I'm not sure why you seem convinced that a small fraction of the 
objects die very slowly on such servers.I suspect it depends highly 
on the nature of the server. Do you have a specific one in mind?

>     With today's decline in memory price, servers like
>to put *everything* in memory (few gigs?).  Garbage
>collectors or automatic memory managers for such
>servers, need to be able to handle large
>data without significant collection pauses.  The
>emphasis on caching will increase as 64 bit machines
>become more prevalent.

If you just want something with low pause times, there's the train 
algorithm, or the Sapphire technique out of Intel (JavaGrande 2001).

>     I don't know if generational collector would be
>good for the above described large cache oriented servers.
>A generational collector will push all stable data to
>its oldest generation arena.  And eventually, it will
>still need to perform garbage collection on that

That's where partitioning the oldest generation, and the above 
mentioned techniques, do well.

>     When it does, it has to scan perhaps up to few gigabytes
>of data (perhaps tens or hundreds of gigabytes in
>extreme cases).  I am guessing that this has to
>result in significant GC pauses.

If you did the whole thing, sure.

>     When one has so much data on RAM, cache
>miss caused by client requests will be relatively
>rare.  This means the rate of garbage generation,
>(garbage generated by replacing pointers to old
>object by the poiner to a new object read in from a disk
>due to the cache miss) would be slow as well.

Alternatively, you could just not do garbage collection (or do it in 
a manual and buggy manner) and have replicated (physical) servers and 
a load balancer in front that will direct requests to servers that 
are running (didn't crash due to their memory leak or bus error).

Yeah, it's a less than elegant solution, but it would work, uses 
off-the-shelf components (assuming you can run multiple instances of 
the server and either that the "state" between client requests is 
easily shared, or the load balancer will always direct the client to 
the same server it went to before), and doesn't require any coding.

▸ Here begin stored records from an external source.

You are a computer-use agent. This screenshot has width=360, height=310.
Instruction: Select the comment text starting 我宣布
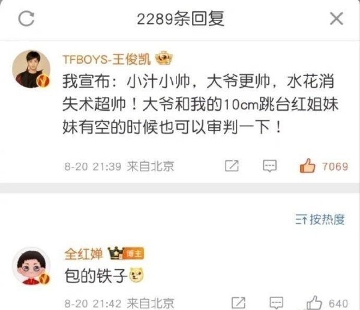click(200, 104)
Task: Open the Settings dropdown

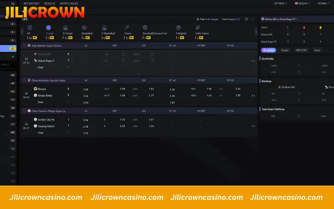Action: click(x=280, y=3)
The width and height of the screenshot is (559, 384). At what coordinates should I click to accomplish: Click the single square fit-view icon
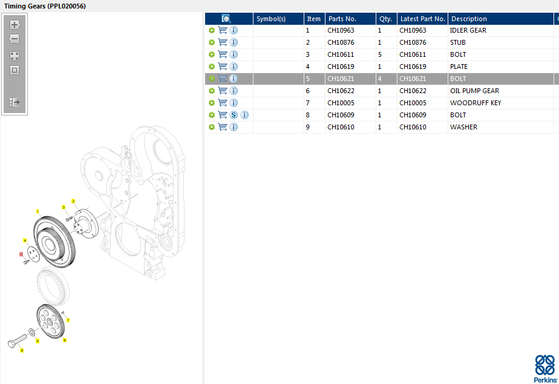point(15,70)
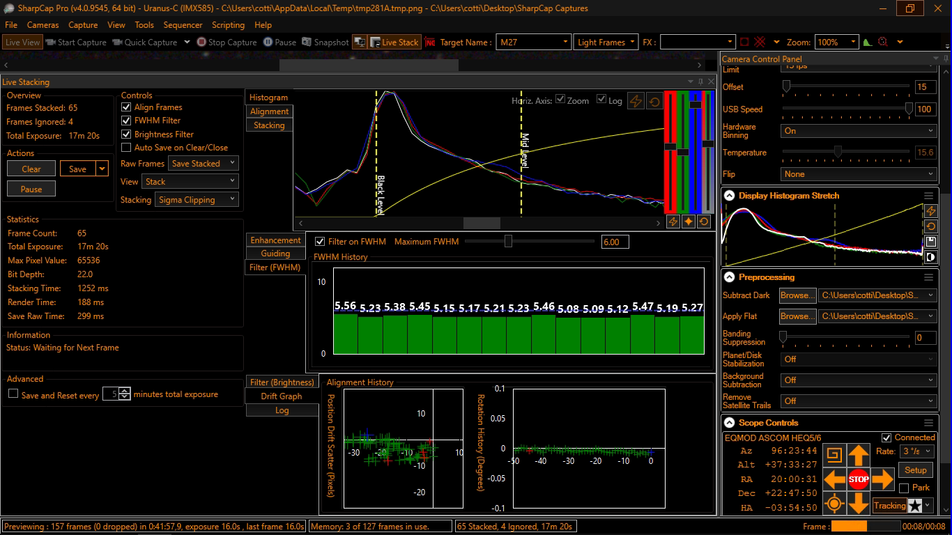Click the left arrow scope movement button
The image size is (952, 535).
pyautogui.click(x=834, y=479)
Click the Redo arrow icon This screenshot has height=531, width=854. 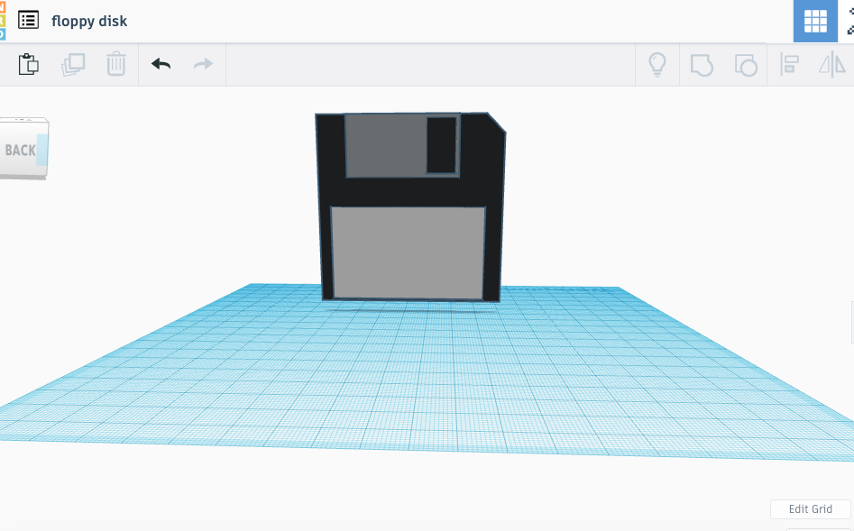coord(204,64)
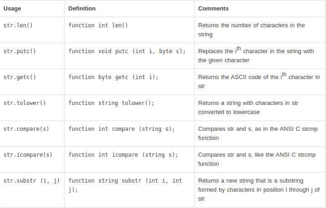This screenshot has height=208, width=326.
Task: Click the str.tolower() usage cell
Action: click(x=25, y=103)
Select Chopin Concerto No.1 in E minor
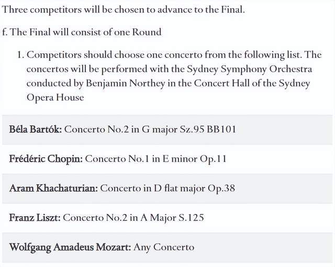This screenshot has width=335, height=267. (155, 158)
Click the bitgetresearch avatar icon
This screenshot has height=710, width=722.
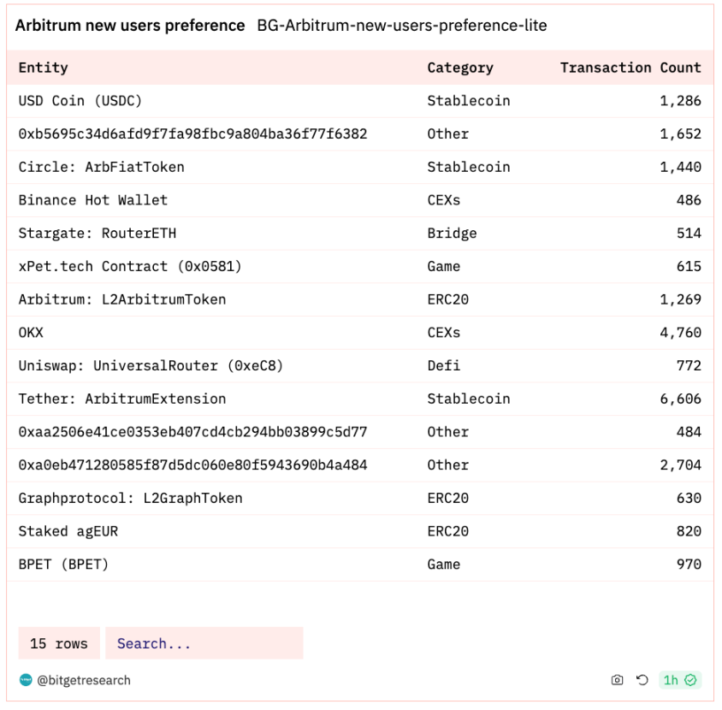[x=26, y=679]
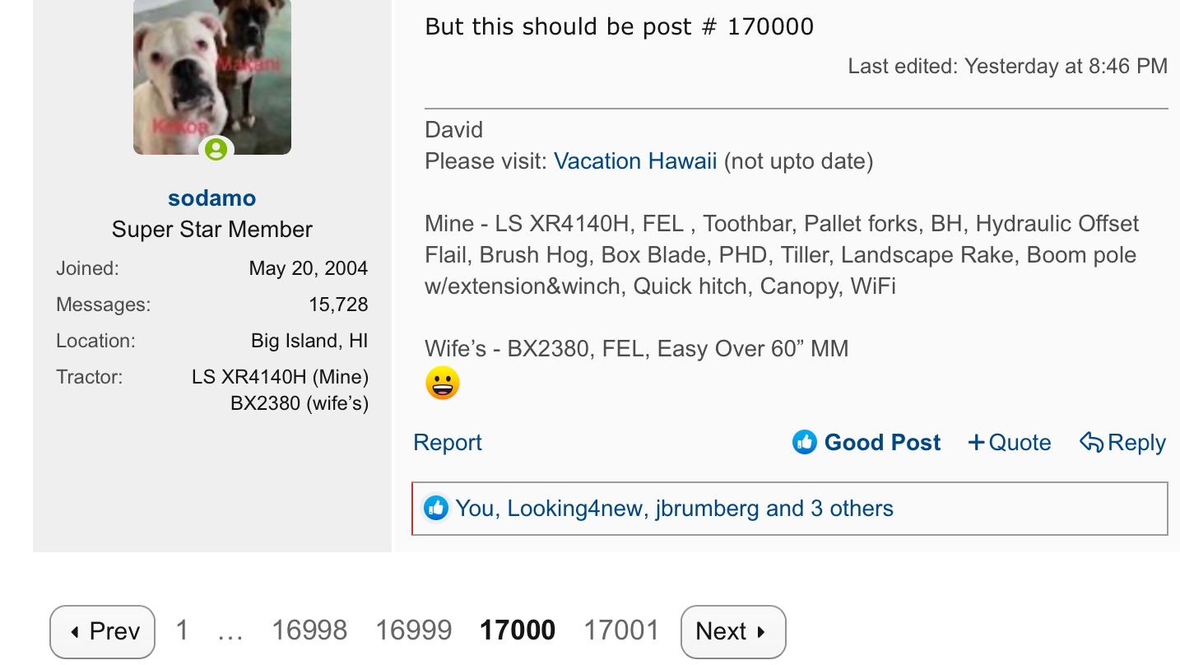
Task: Click the blue like icon in reactions bar
Action: tap(436, 508)
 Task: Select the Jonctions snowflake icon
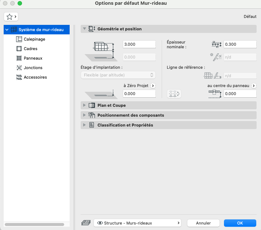click(19, 68)
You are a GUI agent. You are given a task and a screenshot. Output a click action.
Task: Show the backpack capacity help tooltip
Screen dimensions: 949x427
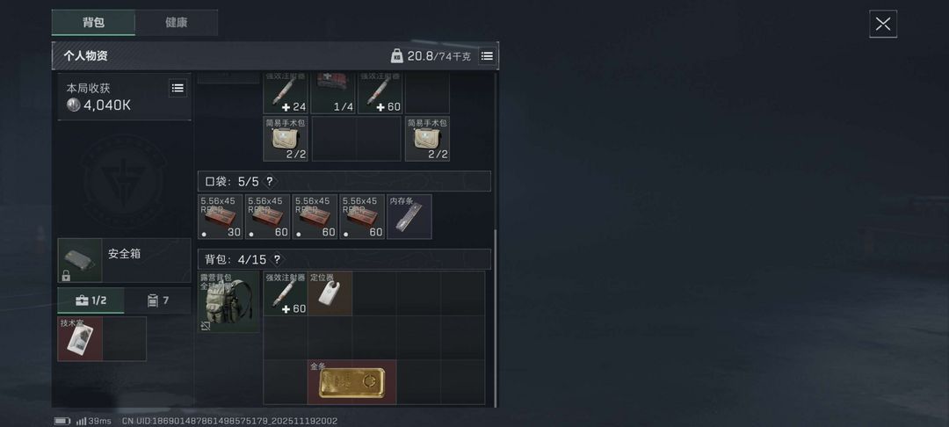click(x=277, y=259)
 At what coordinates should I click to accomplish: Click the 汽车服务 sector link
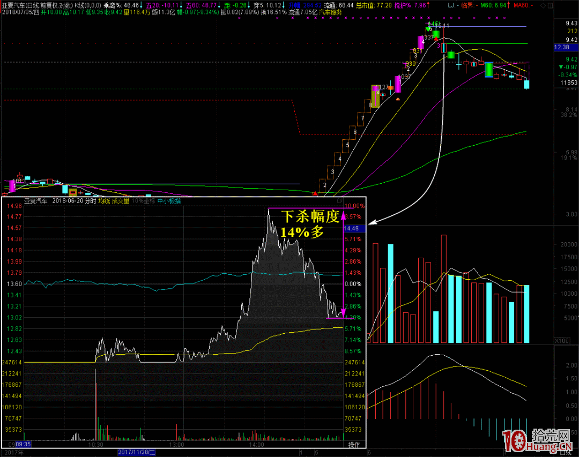click(x=331, y=12)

There's a small chance that such a solution might result in certain 
client requests not being satisfied, or being half-satisfied. 
Depending on the application, this may or may not be acceptable - but 
due to other external factors (network difficulties, client crashing, 
power outage, OS crashing, disk failure, etc...) this may happen 
anyway. Ask yourself - with that much memory, how long before I run 
out of memory (depending on the server, it may be a while)? And is it 
likely that I'll have a power outage or other event that will need to 
restart the process or reboot the machine during that time?